TEXT SECTION
EP-4740138-A1 - APPROXIMATING ACTIVATION FUNCTIONS WITH TAYLOR SERIES

EP4740138A1EP 4740138 A1EP4740138 A1EP 4740138A1EP-4740138-A1

Abstract

An activation function unit can compute activation functions approximated by Taylor series. The activation function unit may include a plurality of compute elements. Each compute element may include two multipliers and an accumulator. The first multiplier may compute intermediate products using an activation, such as an output activation of a DNN layer. The second multiplier may compute terms of Taylor series approximating an activation function based on the intermediate products from the first multiplier and coefficients of the Taylor series. The accumulator may compute a partial sum of the terms as an output of the activation function. The number of the terms may be determined based on a predetermined accuracy of the output of the activation function. The activation function unit may process multiple activations. Different activations may be input into different compute elements in different clock cycles. The activation function unit may compute activation functions with different accuracies.

Inventors

Cheema, Umer Iftikhar
MATHAIKUTTY, DEEPAK ABRAHAM
RAHA, Arnab
KONDRU, DINAKAR
SUNG, RAYMOND JIT-HUNG
GHOSH, SOUMENDU KUMAR

Assignees

INTEL Corporation

Dates

Publication Date: 20260513
Application Date: 20231207

Claims (20)

SOURCE MATERIAL
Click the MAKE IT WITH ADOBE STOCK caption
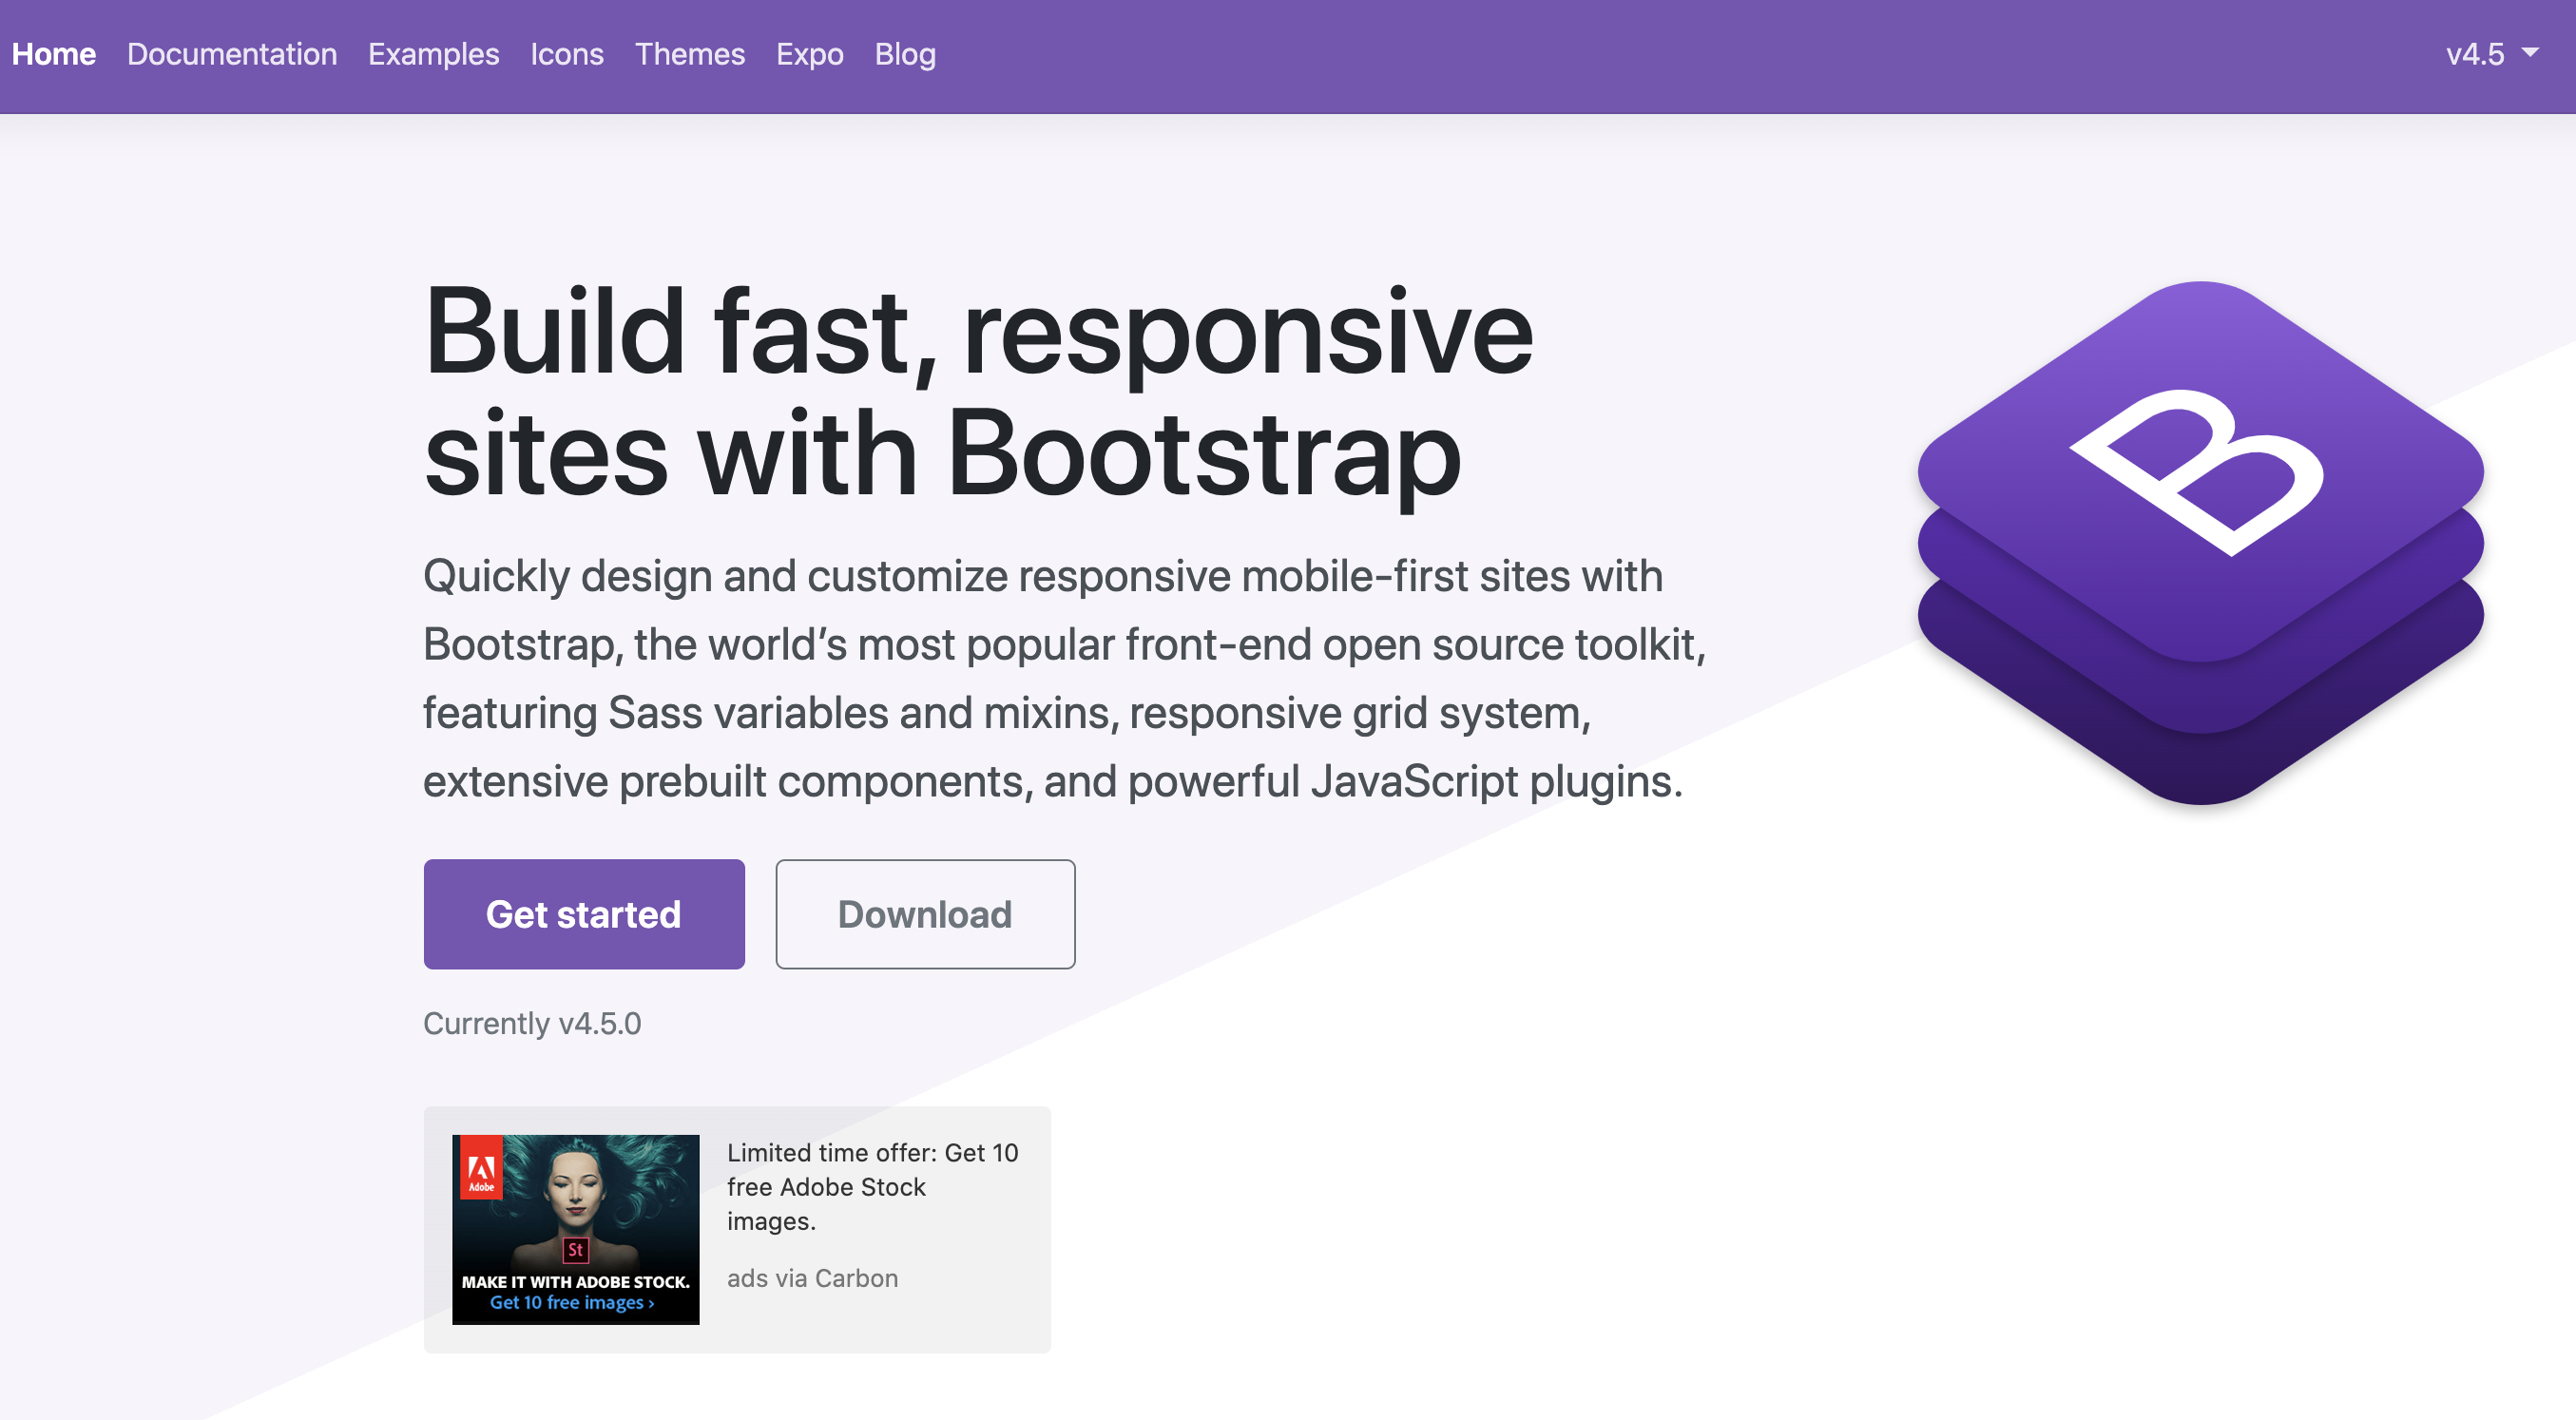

THE PROBLEM
Continue the patent page on approximating activation functions with Taylor series from the point where it stops.

THE OUTPUT
Claims 1. A compute element for computing an activation function, the compute element comprising: a first multiplier configured to compute one or more intermediate products using an activation, the activation computed in a layer of a neural network; a second multiplier configured to compute one or more terms of an approximation of the activation function based on the one or more intermediate products from the first multiplier and one or more coefficients of the approximation; and an accumulator configured to compute an output of the activation function based on a polynomial comprising the one or more terms of the approximation, wherein a degree of the polynomial is determined based on a predetermined accuracy of the output of the activation function.
2. The compute element of claim 1, wherein the approximation of the activation function is a Taylor series, and the one or more coefficients of the approximation comprises one or more coefficients of the Taylor series that are computed before the activation is computed.
3. The compute element of claim 1 or 2, further comprising: a storage unit associated with the accumulator, the storage unit configured to store an intermediate sum computed by the accumulator.
4. The compute element of claim 3, wherein the accumulator is configured to compute the output of the activation function by accumulating the intermediate sum with a term of the approximation computed by the second multiplier.
5. The compute element of any one of claims 1-4, wherein the first multiplier is configured to compute the one or more intermediate products by: computing a first intermediate product in a first clock cycle; and after computing the first intermediate product, computing a second intermediate product in a second clock cycle based on the activation and the first intermediate product.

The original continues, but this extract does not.